Mountain View city workers plan to begin posting "no parking" signs for recreational vehicles and trailers on 444 of the city's 525 streets. Measure C, which passed with 56% of the vote, bans vehicles that exceed 22 feet in length or seven feet in width and 7 feet in height, parked on streets that are 40 feet or narrower.

"I don't consider myself homeless, that's my home and I love my home, you can't afford rent here," said Angela Montoya who has lived in her converted bus for nearly two years on Gemini Avenue. "I love it, it's perfect. They're going to kick everybody out of Mountain View, but it's just going to spill out into the other areas. It's just going to keep going on and on and on."

Montoya said she has no idea where she will go next. Her street is one of the first areas where the "no parking" signs are expected to be posted.

Her neighbor, Todd Wolff, also lives in an RV on Gemini Avenue. He bought his vehicle with money he inherited after losing his parents, and immediately finding himself living in a tent next to a creek.

"I was pretty down and out, I was bummed out about my father," Wolff said. "I found it (the RV) one day and was out of the creek that next day.

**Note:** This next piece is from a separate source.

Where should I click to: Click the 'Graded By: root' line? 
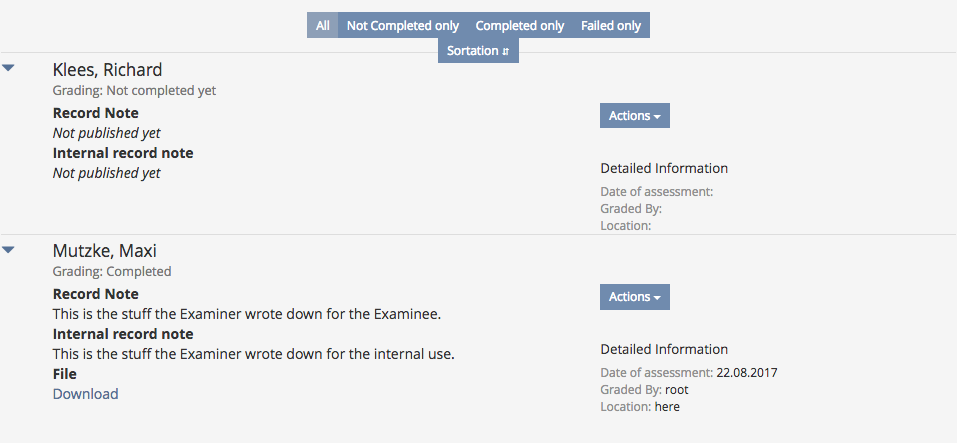(x=645, y=390)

I packed my tent up and moved."

The ban is aimed at reducing the unhoused population that live in RVs and park in Mountain View streets. During counts last year, there were nearly 200 RVs parked on public streets.

"It's been nice staying here," Wolff said. "I knew that eventually we were going to have to go."

He said he may drive his RV to San Jose, or in a rural town near Yosemite National Park. Wolff worries, however, about the cost of gas, repairs and maintenance as he's forced to move from one spot to another. He's lived on Gemini Avenue for about two years.

Montoya said the ban may drive many of them out onto the streets instead of helping them. But she knows the clock is ticking.

"A lot of these people here, they have jobs and they have kids in school and just to pick up and leave it takes a lot of money to go," said Montoya. "I feel like honest people are getting kicked out. Sometimes it's OK to, if you choose to live in your motorhome. Make room for us, make room for it, I mean we're people too."